I want to define a fucntional on the space of random variables continuous with respect to small relative perturbations of the underlying probability measure. To explain this, consider probability space with 2 elements, and denote $P(a)$ probability measure that assigns $a$ to the first one (whence $1-a$ to the second one). Then, for me, $P(0.19)$ is a good approximation of $P(0.2)$ (relative error 5%), but $P(0)$ is very far from $P(0.01)$ (relative error 100%). More formally, I want a convergence of probability measures such that $P(a+e)$ converges to $P(a)$ with $e->0$ if $a>0$ (and $1>a$), but $P(e)$ does NOT converge to $P(0)$.
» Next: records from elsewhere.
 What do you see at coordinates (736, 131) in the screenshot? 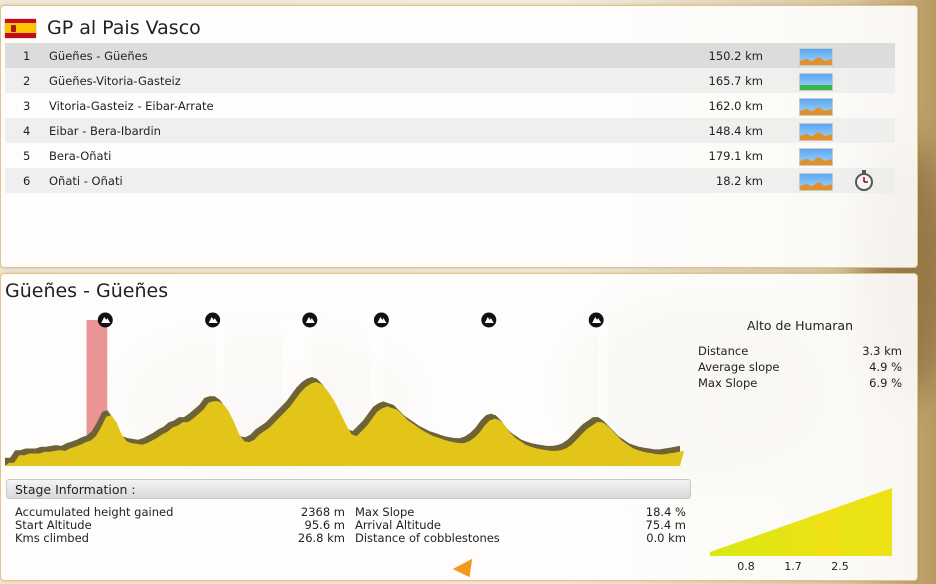
I see `stage-distance: 148.4 km` at bounding box center [736, 131].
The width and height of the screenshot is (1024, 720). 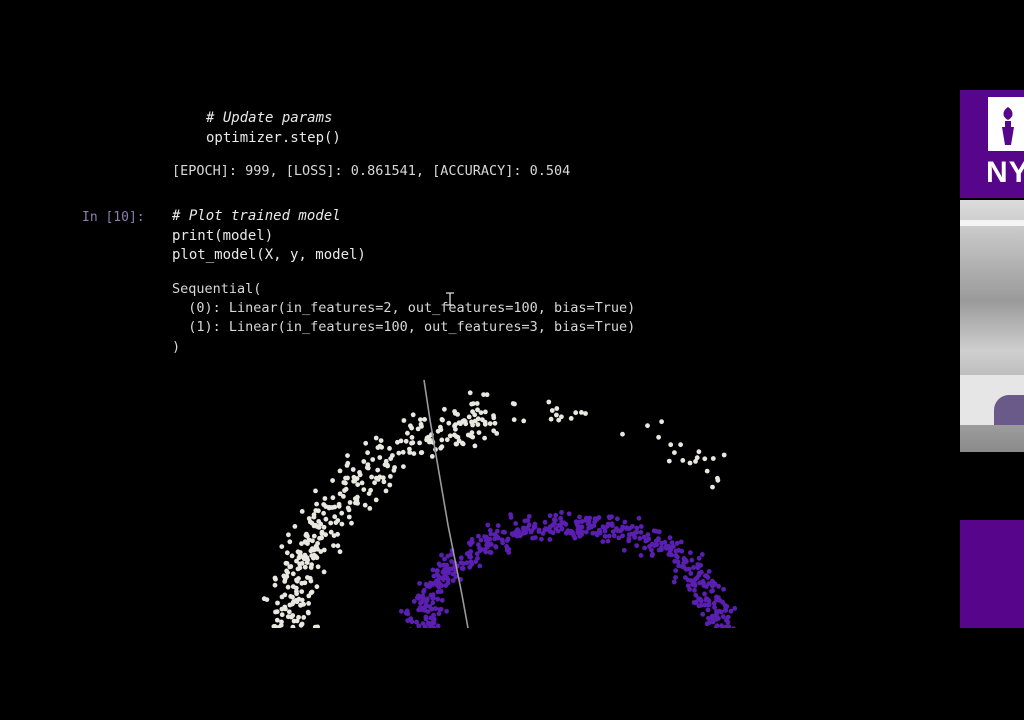 I want to click on code-line-plot-model: plot_model(X, y, model), so click(x=269, y=256).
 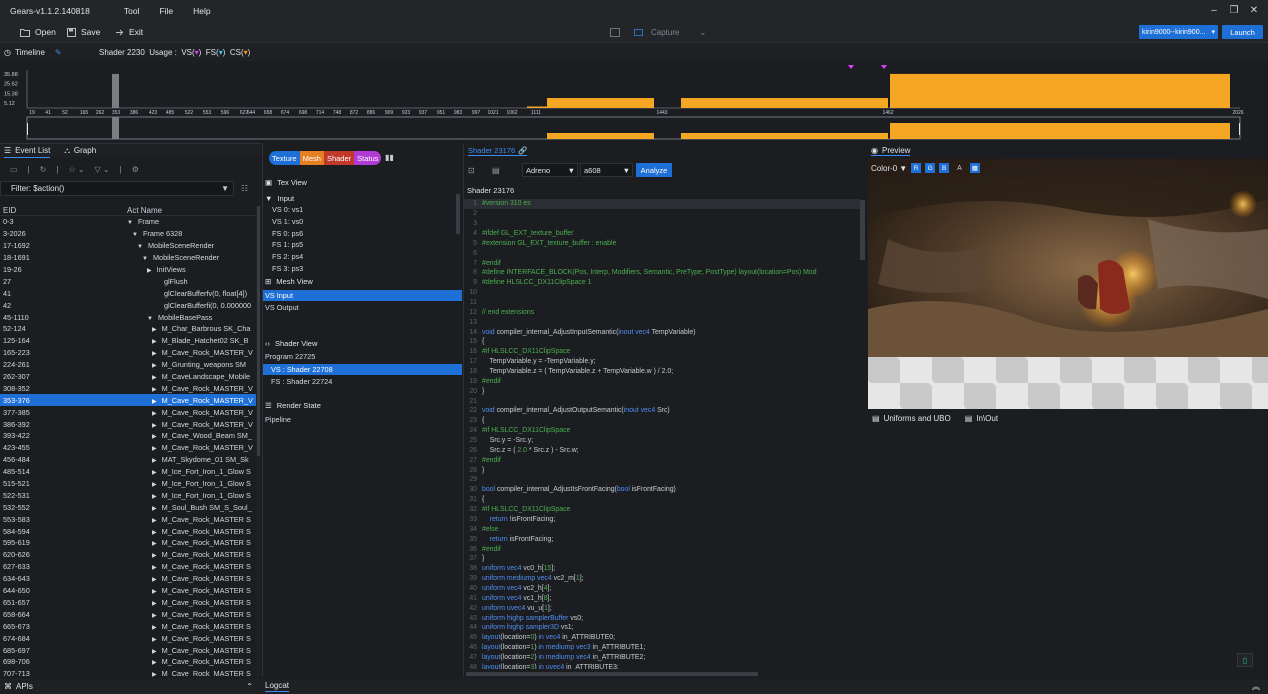 What do you see at coordinates (288, 234) in the screenshot?
I see `input-item: FS 0: ps6` at bounding box center [288, 234].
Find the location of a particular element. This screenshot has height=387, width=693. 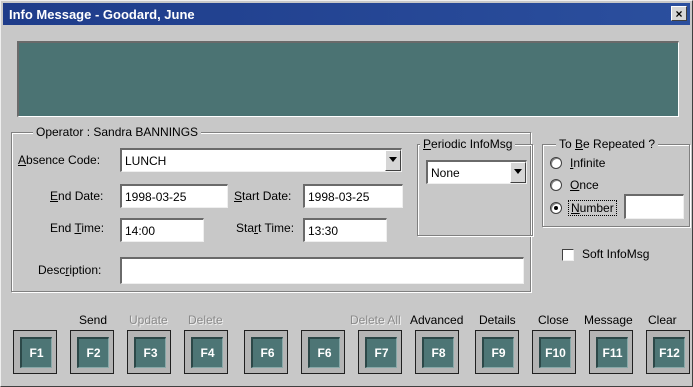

Next, let $X$ be random variable and $F_X$ be its distribution function. I want to define a functional $G(F_X)$ continuous with respect to small relative perturbations of the corresponding probability space. For example, on the probability space above, all possible distributions are three-parameter family $(a,b,c)$ (r.v. $X$ is $b$ with probability $a$ and $c$ with probability $1-a$), so $G(F_X)=G(a,b,c)$. Let $G(a,b,c)=1$ if $a=0$ or $a=1$ (that is, for constant r.v.s), and $0$ otherwise. Then $G$ should be continuous (for the same reason why $P(e)$ does NOT converge to $P(0)$).
Questions
1) Does there exist such a convergence of probability measures? Something similar to convergence with respect to the total variation metric, but with ratio instead of difference?
2) Does there exist a corresponding convergence of random variables, such that my continuity would naturally arise as continuity with respect to this convergence?